A tribunal fined and handed a suspended sentence to a man who made the quenelle gesture in front of a French synagogue’s Holocaust memorial plaque.

The Correctional Tribunal of Colmar in northeastern France last week sentenced the 42-year-old man, who was not named in media reports, to three months in jail, to become effective if he is convicted of a similar offense. He was also made to pay $1,300, the L’Alsace daily reported.

The defendant posted on social networks a picture of himself posing with his son while making the quenelle in front of a commemorative plaque for Jewish victims of the Holocaust located at the entrance to the synagogue of Colmar.

The quenelle, folding one arm over one’s chest while pointing downward with the other arm, is identified with the comedian Dieudonné M’bala M’bala, who has several convictions for inciting hatred against Jews.

French Prime Minister Manuel Valls called the quenelle “an anti-Semitic gesture of hate” and Roger Cukierman, president of the CRIF umbrella group of Jewish communities, said it was an “inverted Nazi salute,” though he added it carried an anti-Semitic message only when performed in a Jewish context.
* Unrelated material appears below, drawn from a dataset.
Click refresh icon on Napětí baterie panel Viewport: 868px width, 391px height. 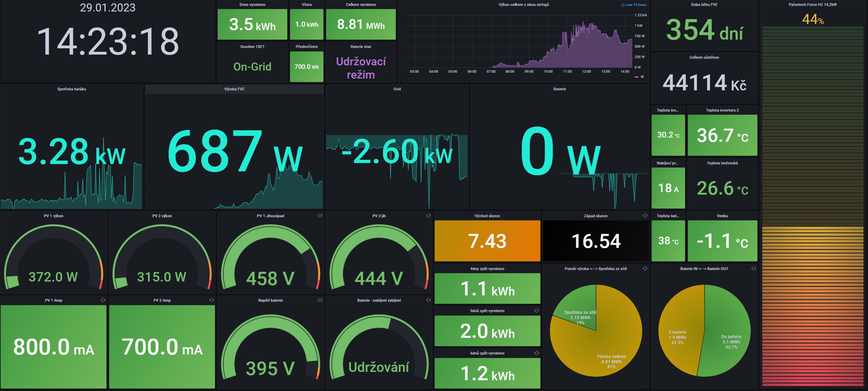[x=320, y=300]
Dieudonné maintains the quenelle is a gesture of defiance against the system and does not signal anti-Semitism.

Separately, the deputy mayor of Drancy near Paris, Christophe Lagarde, filed a complaint with police against another man who posed with his family while performing the quenelle in front of the Parisian suburb’s Holocaust memorial site, according to a report by the BNVCA watchdog on anti-Semitism.

Several people have been convicted of inciting racial hatred for disseminating pictures of themselves making the quenelle.